The system inspects outbound messages, detects customer-facing commitments (refunds, billing changes, renewals, cancellations), blocks delivery or requires human approval, logs every decision for auditability

I’ve made a public sandbox available for teams experimenting with AI-driven customer communication.

I’m not sure yet whether this is a niche edge case or an inevitable new infrastructure layer as AI adoption increases, so I’m especially interested in hearing:

a) whether you’ve seen similar failures

b) how you’re currently handling authority and approvals or why you think this problem won’t matter in practice

Sandbox + docs here: https://authority.bhaviavelayudhan.com

Happy to answer technical questions.

Comments

SilverElfin•1mo ago
Good idea. I think companies are implementing all this complex stuff on their own today. But many probably also just have tight training of staff on what kind of refunds or discounts they can give, and manage it by sampling some amount of chat logs. It’s low tech but probably works enough to reduce the cost of mistakes.
bhaviav100•1mo ago
That’s true today, and it works as long as humans are the primary actors.
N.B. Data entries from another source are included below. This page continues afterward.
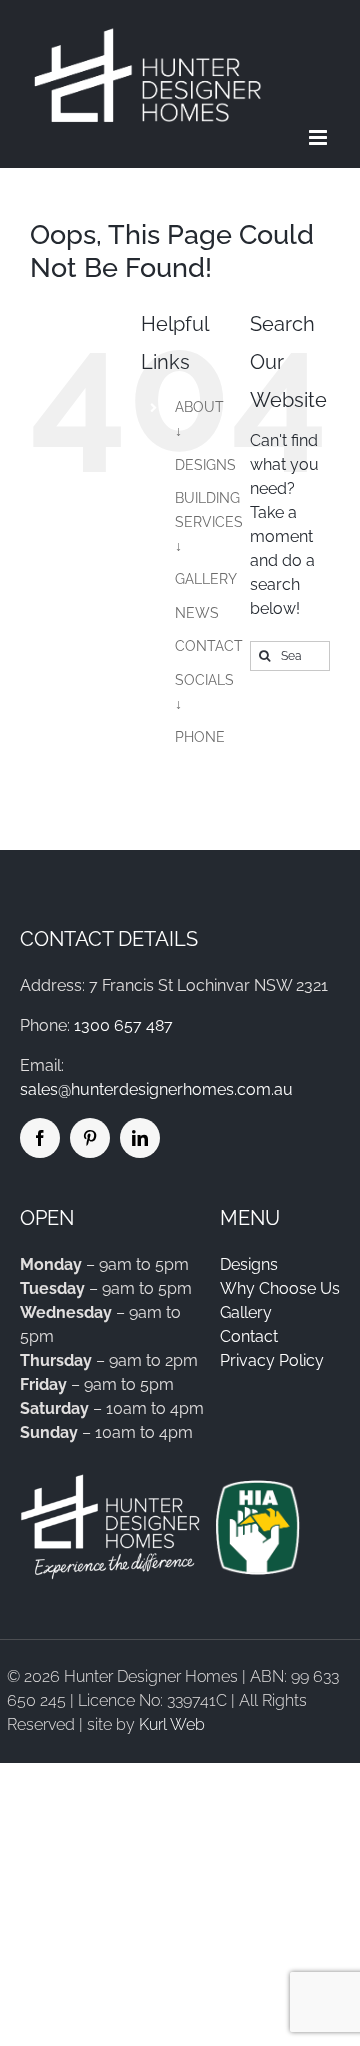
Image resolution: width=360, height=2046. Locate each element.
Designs (249, 1264)
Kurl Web (172, 1724)
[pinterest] (90, 1138)
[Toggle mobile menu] (319, 137)
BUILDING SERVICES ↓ (209, 522)
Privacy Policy (272, 1360)
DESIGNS (205, 465)
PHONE (200, 737)
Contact (249, 1336)
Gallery (246, 1312)
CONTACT (209, 646)
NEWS (197, 613)
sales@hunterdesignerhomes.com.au (156, 1089)
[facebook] (40, 1138)
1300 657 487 (123, 1025)
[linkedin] (140, 1138)
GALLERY (206, 579)
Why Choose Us (280, 1288)
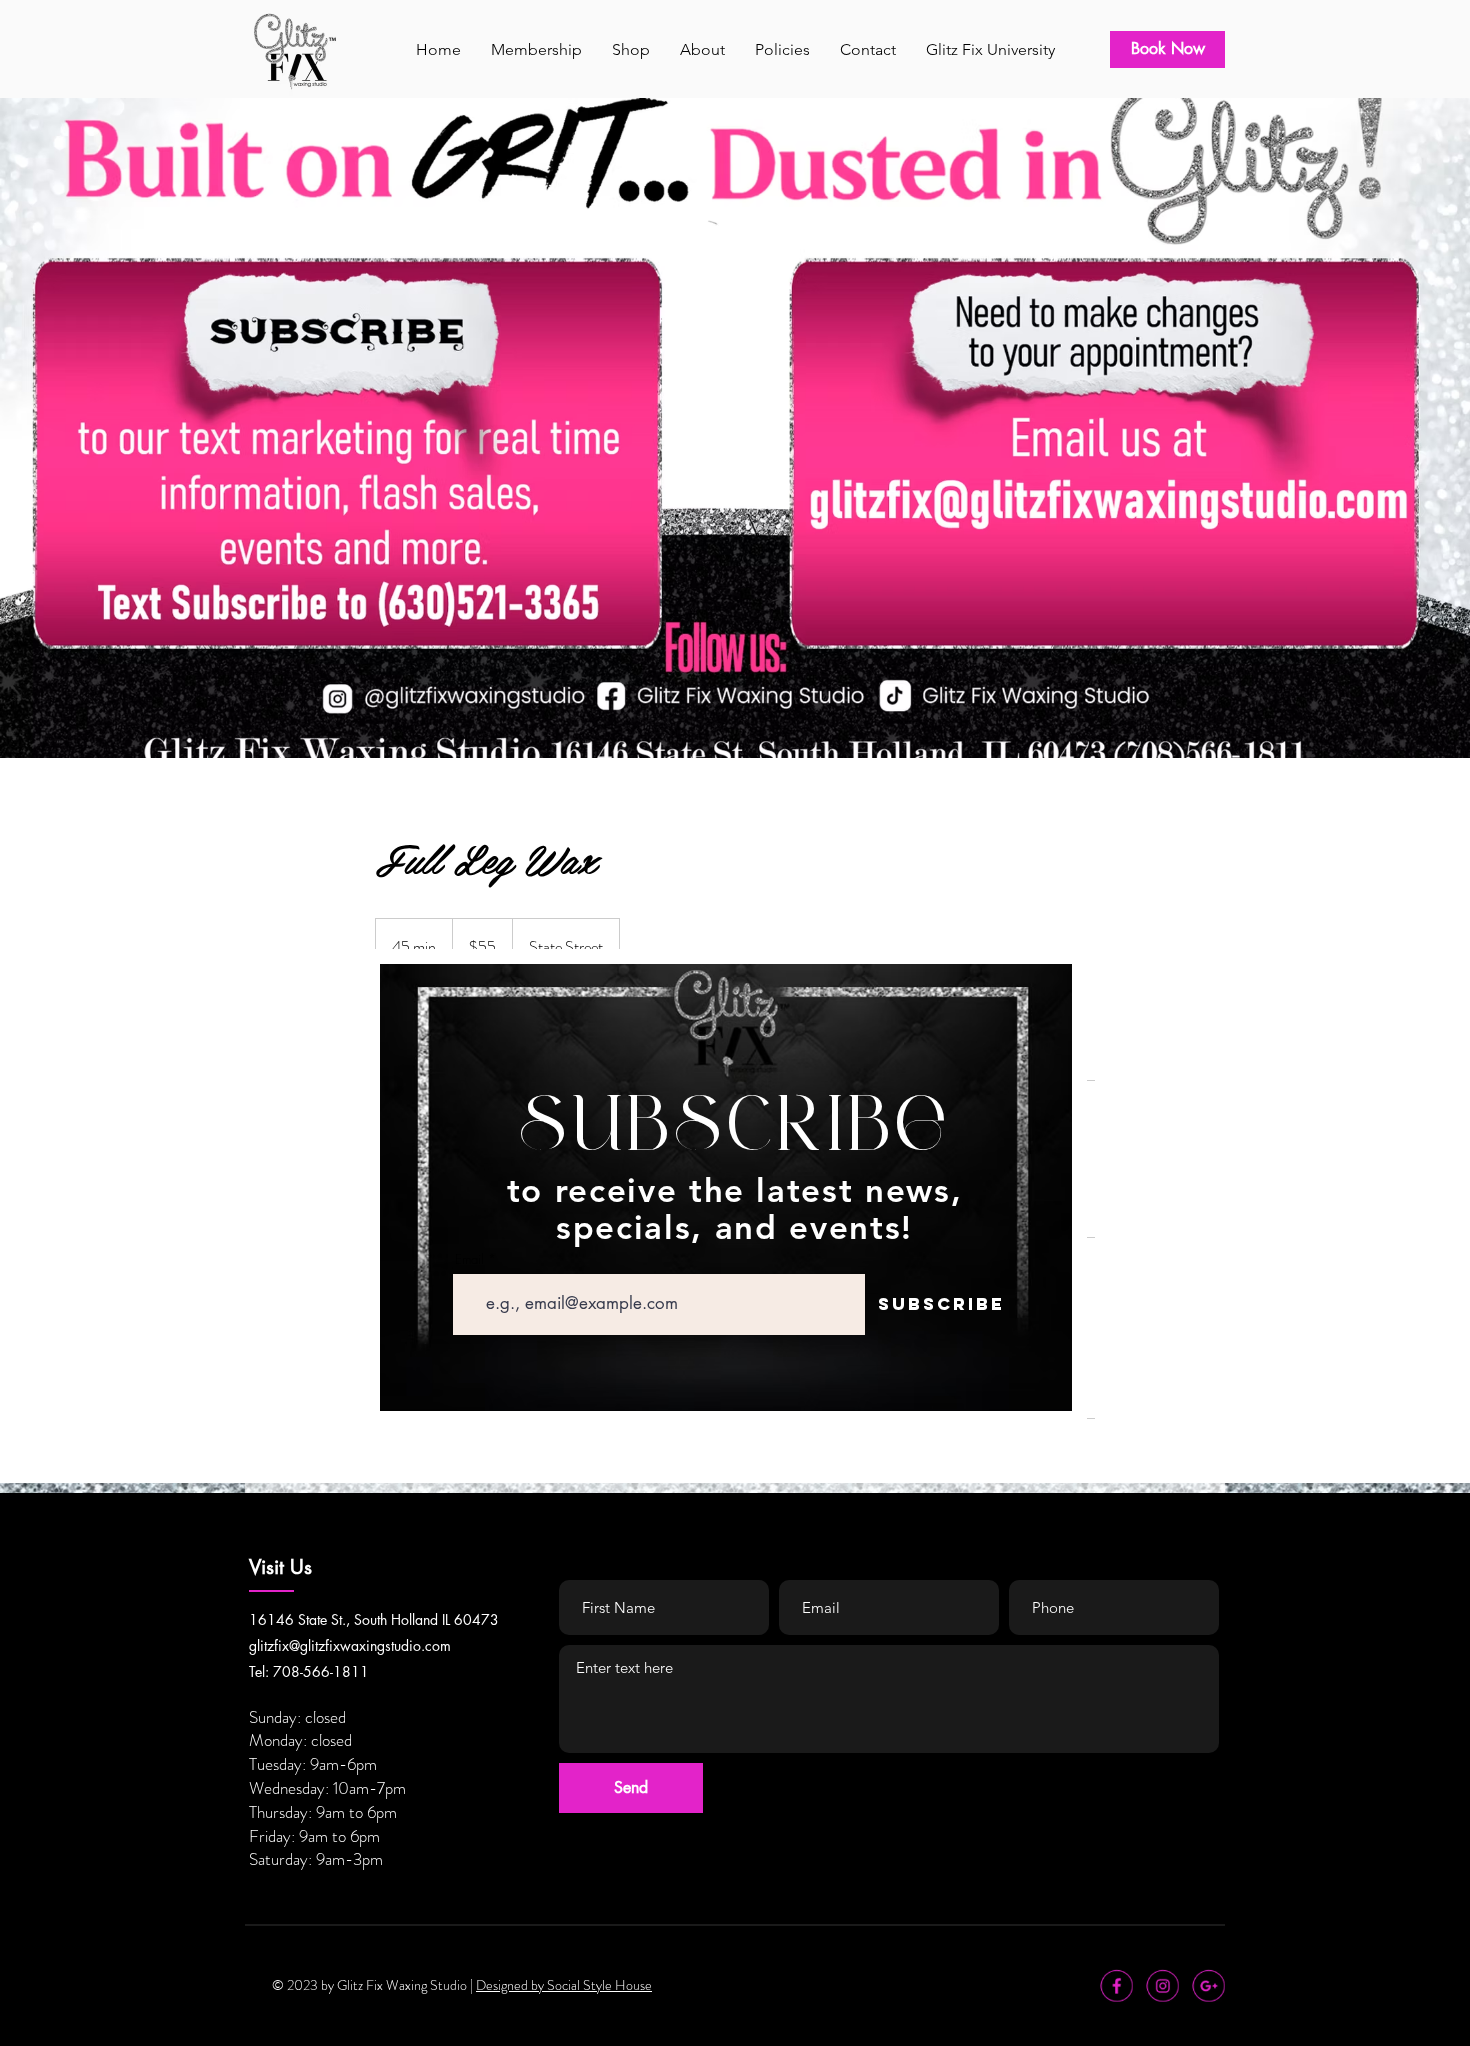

The break happens when AI drafts at scale. Training + sampling are after-the-fact controls. By the time a bad commitment is found, the customer expectation already exists.

This is just moving the boundary from social enforcement to a hard system boundary for irreversible actions.

Curious if you’ve seen teams hit that inflection point yet.

chrisjj•1mo ago
If the "AI" is remotely as intelligent as the human, the same management solution applies.

If it isn't, then you have no machine smart enough to provide a solution requiring /more/ intelligence.

bhaviav100•1mo ago
This isn’t about relative intelligence. Humans can be held accountable after the fact. Systems can’t. Once execution is automated, controls have to move from training and review to explicit enforcement points. Intelligence doesn’t change that requirement.
chrisjj•1mo ago
Sufficiently intelligent machines, like sufficiently intelligent humans, can and should be trained to behave as required and can and should be held accountable when they don't.
chrisjj•1mo ago
Why do you call this a failure?

This is "AI" parroting humans who made authorised commitments.

If you don't want commitments out, don't feed them in.

bhaviav100•1mo ago
I don’t call it a failure of the AI. I agree it’s doing exactly what it was trained to do.

The failure is architectural: once AI is allowed to draft at scale, “don’t feed it commitments” stops being a reliable control. Those patterns exist everywhere in historical data and live context.

At that point the question isn’t training, it’s where you draw the enforcement boundary for irreversible outcomes.

That’s the layer I’m testing.

chrisjj•1mo ago
I don't see that scale of drafting makes any difference. Reliability is entirely down to the training.

Also I think confining irreversible outcomes to the results of commitments is unsafe. Consider the irreversible outcome of advice that leads to customer quitting. There isn't a separate "layer" here.